Justificativa da alternativa correta (E): "deve realizar TC de tórax e biópsia da lesão mediastinal em ambiente hospitalar, se não houver outra acessível, para diagnóstico da doença de base e tratamento."
A conduta prioritária diante desse quadro é confirmar o diagnóstico etiológico antes de instituir terapêutica definitiva. Isso se justifica porque diferentes tumores mediastinais têm manejos distintos (como quimioterapia para linfoma ou carcinoma do pulmão). A TC de tórax delimita a extensão e avalia vias de acesso para biópsia, essencial para direcionar o tratamento. De acordo com recomendações internacionais (UpToDate, NCCN) e literatura nacional, o diagnóstico histopatológico é mandatório antes do início de quimioterapia ou radioterapia.
Análise das alternativas incorretas:
A) Quimioterapia empírica sem biópsia pode mascarar o diagnóstico, especialmente em massas mediastinais de jovens, como linfomas. Somente iniciar tratamento após a definição etiológica (referência: Harrison, 21ª edição).
B) O stent só é indicado em SVCS grave ou refratária ao tratamento oncológico, não em toda apresentação. Não se deve realizar sem diagnóstico, pois pode complicar posterior biópsia e terapêutica.
C) O uso de corticosteroides pode aliviar sintomas em linfoma, mas retarda diagnóstico preciso e não substitui investigação imediata hospitalar em quadro agudo.
D) Radioterapia empírica pode prejudicar o diagnóstico histopatológico e não é indicada antes de investigação adequada, exceto se houver risco iminente de vida (raramente).
Dicas da banca e pontos-chave: Muitas provas tentam induzir o candidato ao tratamento imediato sem confirmação diagnóstica — nesse quadro, SEMPRE PRIORIZE O DIAGNÓSTICO!

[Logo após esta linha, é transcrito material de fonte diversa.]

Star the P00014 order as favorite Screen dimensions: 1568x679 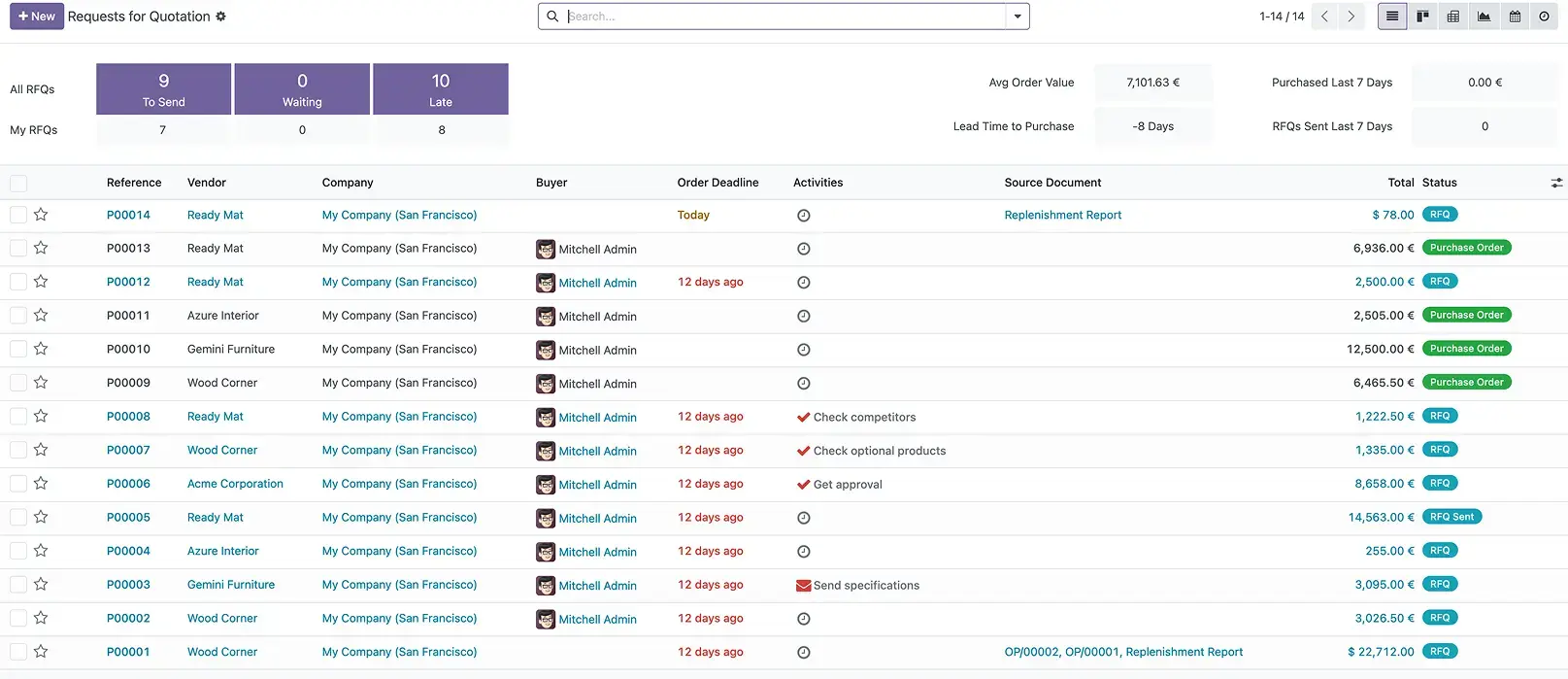point(41,215)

Segundo o livro "Oncologia Clínica", Abrahão e Spector, 2ª edição, página 697: "A elucidação diagnóstica por biópsia é imprescindível antes de qualquer tratamento definitivo do SVCS."
Resumo: O manejo correto da SVCS é diagnóstico rápido e seguro, geralmente em ambiente hospitalar. Somente após a confirmação histológica inicia-se tratamento específico.